New Wilmington Police Chief Robert Tracy (right) talks with WPD Sgt. Malcolm Stoddard.  

A brilliant crime strategist with a "tough guy" mentality, who could be a major change agent for the city of Wilmington at a time when violence is rapidly rising--that's the reputation experts say has been earned by the city's appointment of Bob Tracy as chief.  

Tracy was handpicked by Mayor Mike Purzycki to lead the police department beginning Friday, April 14, 2017. Many hope he will lead Wilmington away from its infamous moniker "Murdertown USA," and put a halt to the year's record-breaking pace of gun violence.  

As former Chicago Police Superintendent Garry McCarthy's most trusted adviser, the pair served together in the New York City Police Department as well--before McCarthy was ousted when a video was released of an officer under his charge shooting a 17-year-old man 16 times. Tracy retired then, and took a job as a top executive at a private security firm.

Tracy is renowned for his crime strategy.  

"Bob Tracy was kind of a brash, intelligent New Yorker, who kind of was maybe the Robin to Gary McCarthy's Batman," said Frank Main, a Pulitzer Prize-winning crime reporter for The Chicago-Sun Times. "He had a great command of all of the crime statistics in Chicago...and was a tough guy."

"He has 23 years in the NYPD--at a time when the NYPD was the greatest big-city police force in the United States and coming up with the most community-based and innovative, data-driven strategies that are now common practice in the United States," said community policing expert Dr. Michael Jenkins, Associate Professor in Sociology, Criminal Justice, & Criminology at The University of Scranton and editor of "Police Forum" 

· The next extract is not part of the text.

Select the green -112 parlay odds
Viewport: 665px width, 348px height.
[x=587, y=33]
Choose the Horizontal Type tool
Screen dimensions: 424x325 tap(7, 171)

Main said Tracy held his commanders responsible for violence in their districts; the strategy helped reduce crime dramatically during his tenure.  

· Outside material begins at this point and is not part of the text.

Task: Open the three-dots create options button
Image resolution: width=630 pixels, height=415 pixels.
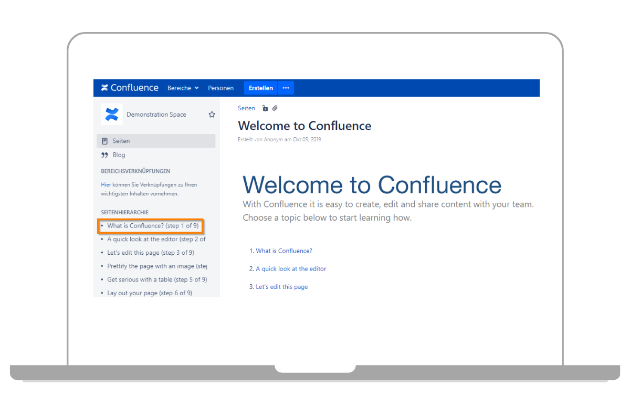Action: point(286,88)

"[Violence] almost went up 50 percent the day they walked out the door," said Main. "Murders literally rose 50 percent in 2016."

While most of the crime spike is likely attributed to the police officers' fear to act in the wake of the video that led to McCarthy's departure, Main said Tracy borrowed strategies from academia that truly worked to reduce violence.  

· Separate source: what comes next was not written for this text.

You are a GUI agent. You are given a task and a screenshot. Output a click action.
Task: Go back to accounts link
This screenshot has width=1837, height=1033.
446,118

"You could almost call it, like, a future crime strategy where they would identity people who are likely to commit crimes or to become victims, and they would concentrate on those folks," said Main.  

Though he left at a time when the department was under siege, both Jenkins and Main said Tracy wasn't a part of the problem, which ran much deeper.  

"You could say that McCarthy and Tracy could have been stronger in requiring their commanders to hold officers accountable for bad stuff, and that's kind of been a problem for Chicago...for 20 years," Main said.  

"As police chief of Wilmington, he's going to have responsibilities for creating some good conditions for the police to work with the community--and those conditions, I don't think were in place in Chicago, and I think that's what gave rise to the terrible incident--not only the incident of the Laquan McDonald shooting--but also the police department and the city's handling of that incident," Jenkins said. "Chicago, I think for many people, is it's own beast, and I think the McCarthy Administration, of which Tracy was a part, was kind of a victim of the difficulties that police and politicians had in Chicago."  

Due to Wilmington's small size, both Main and Jenkins predicted Tracy will be able to bring great, cutting-edge changes to the city much more quickly than he could in Chicago--though he cautioned the Wilmington Police Department could be in for a shock.

"He's shown himself to be someone who is open to the newest and best ideas in policing, and who is sensitive to the changes in policing," said Jenkins. "We're at a time when policing in the United States is undergoing great change and reflection on what it is to be for our cities, what police are to do for our cities."  

"For better or for worse, I don't know if your police department is ready for that kind of scrutiny and being held accountable for their actions every day about what's going on in their neighborhoods, but certainly, that is what you're going to see under this guy," Main said. "You will probably see Tracy bring in a system where whoever's working underneath him better know, specifically, who's shooting who, why is it happening, [and] what are the motives."